Briar CDP, Texas – Racial and ethnic composition Note: the US Census treats Hispanic/Latino as an ethnic category. This table excludes Latinos from the racial categories and assigns them to a separate category. Hispanics/Latinos may be of any race.
| Race / Ethnicity (NH = Non-Hispanic) | Pop 2000 | Pop 2010 | Pop 2020 | % 2000 | % 2010 | % 2020 |
|---|---|---|---|---|---|---|
| White alone (NH) | 4,979 | 4,983 | 5,605 | 93.07% | 87.96% | 79.67% |
| Black or African American alone (NH) | 25 | 39 | 69 | 0.47% | 0.69% | 0.98% |
| Native American or Alaska Native alone (NH) | 34 | 45 | 40 | 0.64% | 0.79% | 0.57% |
| Asian alone (NH) | 20 | 40 | 46 | 0.37% | 0.71% | 0.65% |
| Native Hawaiian or Pacific Islander alone (NH) | 0 | 9 | 8 | 0.00% | 0.16% | 0.11% |
| Other race alone (NH) | 3 | 7 | 17 | 0.06% | 0.12% | 0.24% |
| Mixed race or Multiracial (NH) | 52 | 91 | 336 | 0.97% | 1.61% | 4.78% |
| Hispanic or Latino (any race) | 237 | 451 | 914 | 4.43% | 7.96% | 12.99% |
| Total | 5,350 | 5,665 | 7,035 | 100.00% | 100.00% | 100.00% |

As of the 2020 United States census, there were 7,035 people, 1,908 households, and 1,437 families residing in the CDP.

==Facilities==
Briar has three convenience stores, a liquor store, and a bar.
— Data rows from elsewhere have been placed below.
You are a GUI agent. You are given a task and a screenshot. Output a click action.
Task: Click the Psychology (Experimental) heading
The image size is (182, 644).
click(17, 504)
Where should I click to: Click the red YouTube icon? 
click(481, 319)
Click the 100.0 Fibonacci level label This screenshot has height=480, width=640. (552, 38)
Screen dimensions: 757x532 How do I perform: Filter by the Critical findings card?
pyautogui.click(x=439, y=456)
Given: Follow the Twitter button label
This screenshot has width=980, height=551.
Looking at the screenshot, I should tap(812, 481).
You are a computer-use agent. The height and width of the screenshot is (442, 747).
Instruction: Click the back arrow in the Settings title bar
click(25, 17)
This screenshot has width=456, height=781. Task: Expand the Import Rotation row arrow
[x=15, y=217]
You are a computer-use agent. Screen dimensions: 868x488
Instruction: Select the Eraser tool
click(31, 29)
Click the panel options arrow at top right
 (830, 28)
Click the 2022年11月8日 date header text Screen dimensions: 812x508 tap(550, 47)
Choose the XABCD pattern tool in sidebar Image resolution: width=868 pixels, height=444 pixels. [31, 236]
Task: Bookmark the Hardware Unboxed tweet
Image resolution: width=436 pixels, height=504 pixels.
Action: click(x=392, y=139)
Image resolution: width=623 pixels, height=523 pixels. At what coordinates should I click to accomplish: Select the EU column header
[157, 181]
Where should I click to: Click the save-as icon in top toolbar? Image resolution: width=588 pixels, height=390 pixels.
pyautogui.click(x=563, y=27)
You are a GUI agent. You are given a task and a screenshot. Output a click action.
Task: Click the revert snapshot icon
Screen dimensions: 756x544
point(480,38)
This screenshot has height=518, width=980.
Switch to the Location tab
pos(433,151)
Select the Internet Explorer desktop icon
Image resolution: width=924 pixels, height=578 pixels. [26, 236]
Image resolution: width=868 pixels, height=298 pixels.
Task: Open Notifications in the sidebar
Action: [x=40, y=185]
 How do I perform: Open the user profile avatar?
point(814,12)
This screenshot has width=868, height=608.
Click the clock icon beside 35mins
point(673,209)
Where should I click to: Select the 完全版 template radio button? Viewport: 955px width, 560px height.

One of the stores also has a grill-type restaurant. It is located close to Azle and Boyd, towns with a wide variety of retail businesses. Briar has several churches and a quaint, small-town feel.

==Education==
Briar is served by the Azle, Boyd, and Springtown Independent School Districts.